**EXERCISE REQUIREMENTS:** Look below for the line containing "The width and" and the line containing "Open the beach photo thumbnail"; repeat exactly those two lines and all lines between them, and nothing else.

Top of PROVIDED DATA

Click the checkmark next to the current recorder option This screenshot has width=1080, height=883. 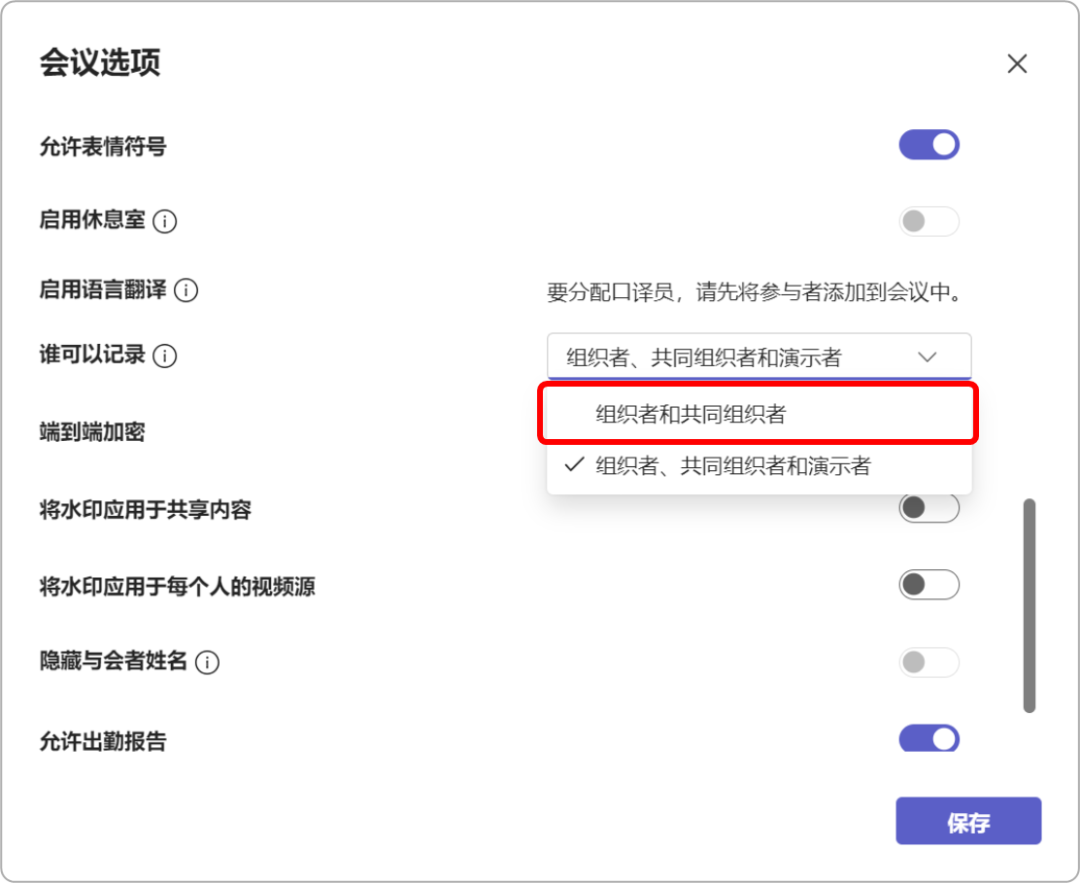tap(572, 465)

Bottom of PROVIDED DATA
Top of PROVIDED DATA

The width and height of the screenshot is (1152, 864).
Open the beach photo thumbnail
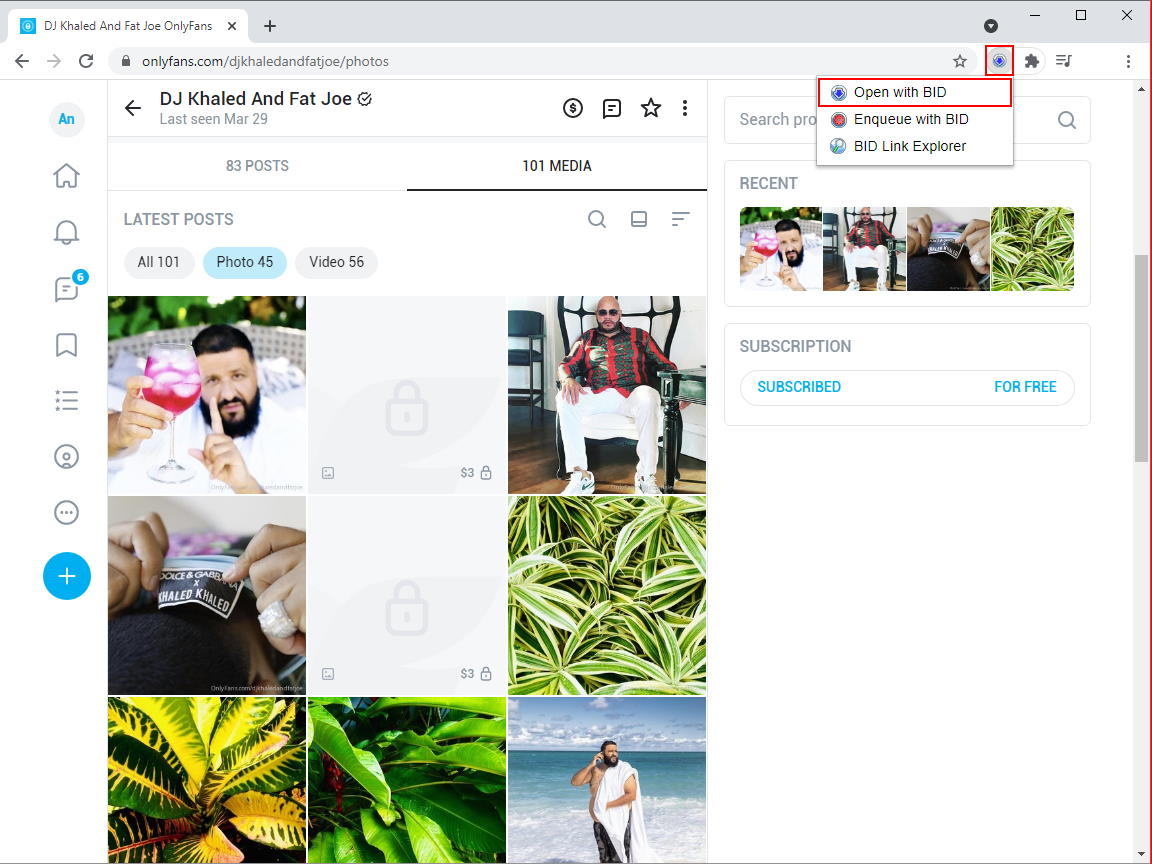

Bottom of PROVIDED DATA
Top of PROVIDED DATA

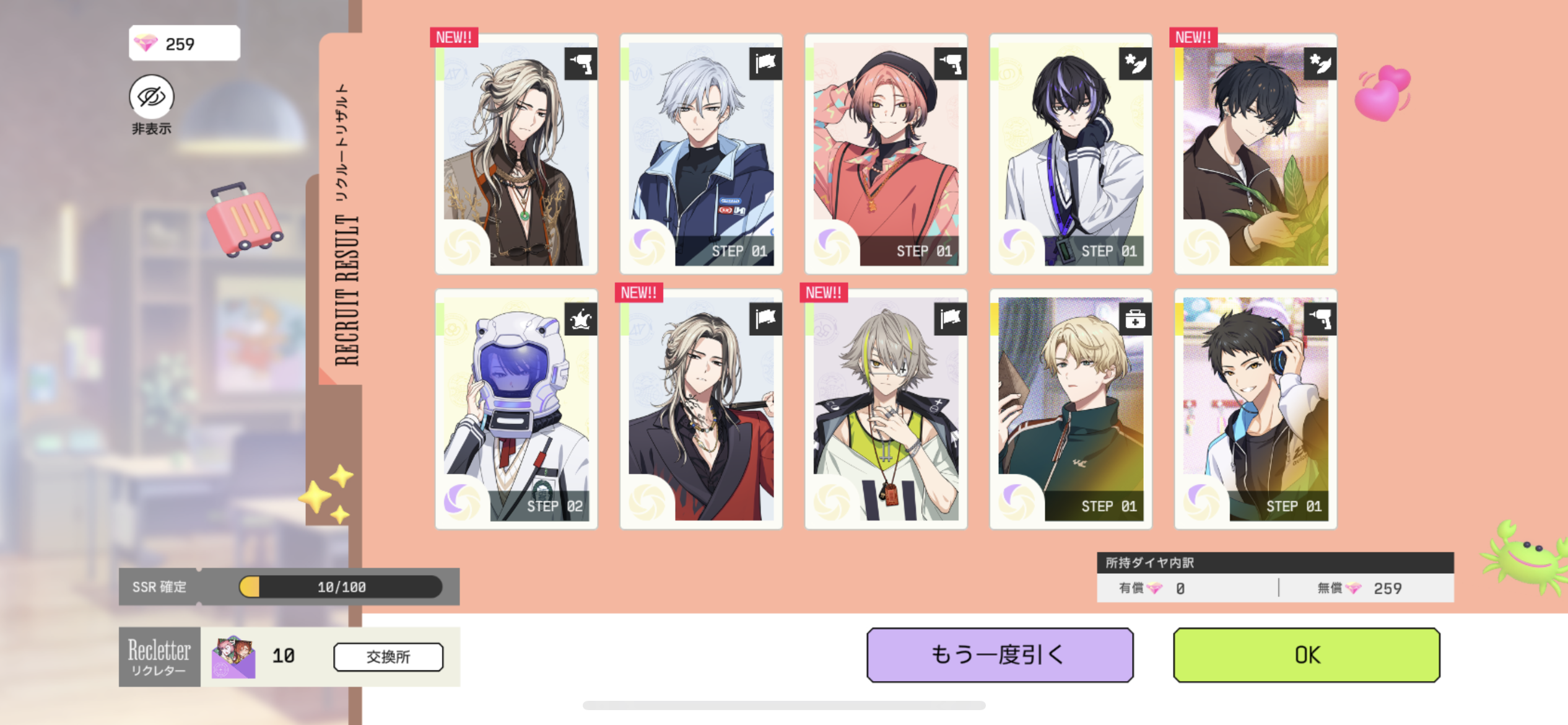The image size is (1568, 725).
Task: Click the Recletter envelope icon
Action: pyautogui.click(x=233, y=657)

Bottom of PROVIDED DATA

**RESPONSE AREA:**
The width and height of the screenshot is (1152, 864).
Open the beach photo thumbnail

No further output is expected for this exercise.